Copy the data that follows exactly, and include none of its images.
─── Data provided ───
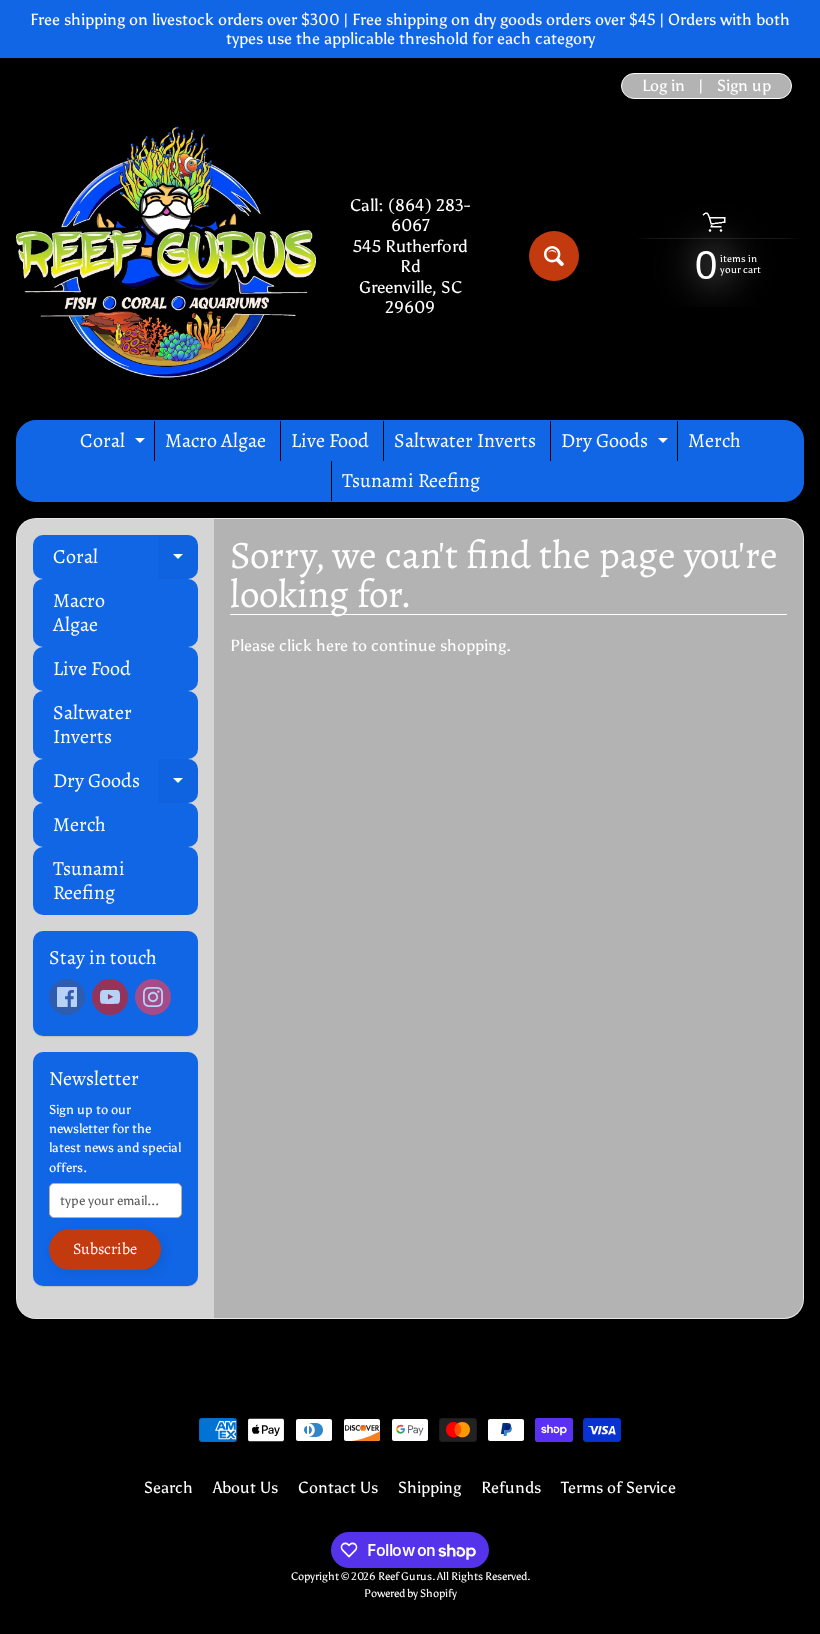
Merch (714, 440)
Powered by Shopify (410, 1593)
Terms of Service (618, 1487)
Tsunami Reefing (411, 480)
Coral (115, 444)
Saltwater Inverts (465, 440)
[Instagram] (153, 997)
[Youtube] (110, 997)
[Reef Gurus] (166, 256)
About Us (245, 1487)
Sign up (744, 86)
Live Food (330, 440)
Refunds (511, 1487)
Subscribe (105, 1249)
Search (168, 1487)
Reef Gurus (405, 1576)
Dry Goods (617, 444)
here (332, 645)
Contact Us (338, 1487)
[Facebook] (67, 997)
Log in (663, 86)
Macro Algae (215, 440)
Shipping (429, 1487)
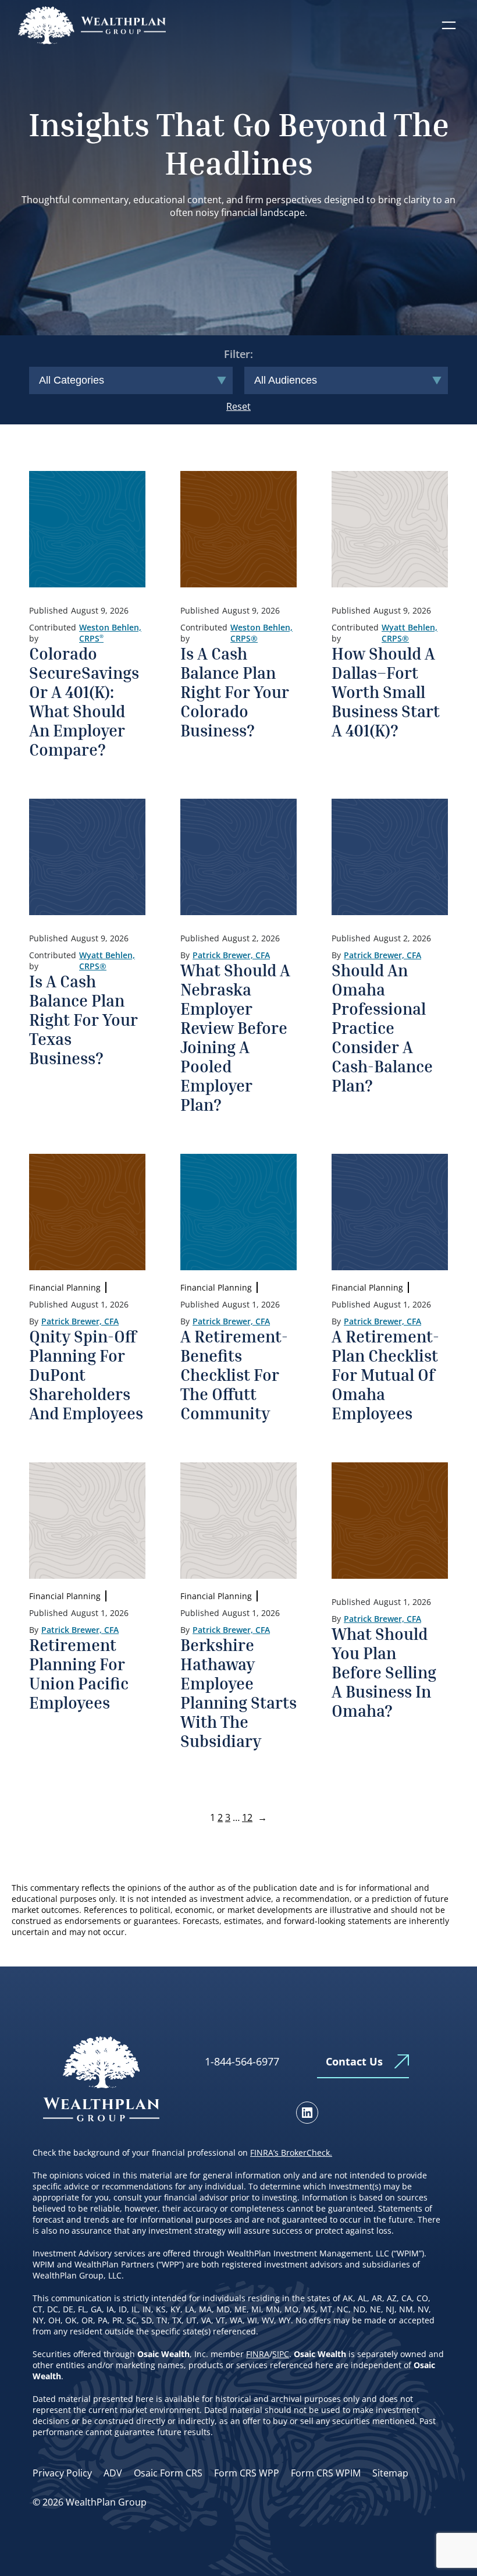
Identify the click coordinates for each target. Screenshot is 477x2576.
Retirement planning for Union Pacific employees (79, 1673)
───
Reply:
Merch (714, 440)
Powered by Shopify (410, 1593)
Terms of Service (618, 1487)
Tsunami Reefing (411, 480)
Coral (115, 444)
Saltwater Inverts (465, 440)
[Instagram] (153, 997)
[Youtube] (110, 997)
[Reef Gurus] (166, 256)
About Us (245, 1487)
Sign up (744, 86)
Live Food (330, 440)
Refunds (511, 1487)
Subscribe (105, 1249)
Search (168, 1487)
Reef Gurus (405, 1576)
Dry Goods (617, 444)
here (332, 645)
Contact Us (338, 1487)
[Facebook] (67, 997)
Log in (663, 86)
Macro Algae (215, 440)
Shipping (429, 1487)
Identify the click coordinates for each target. Screenshot is 477x2576.
Retirement planning for Union Pacific employees (79, 1673)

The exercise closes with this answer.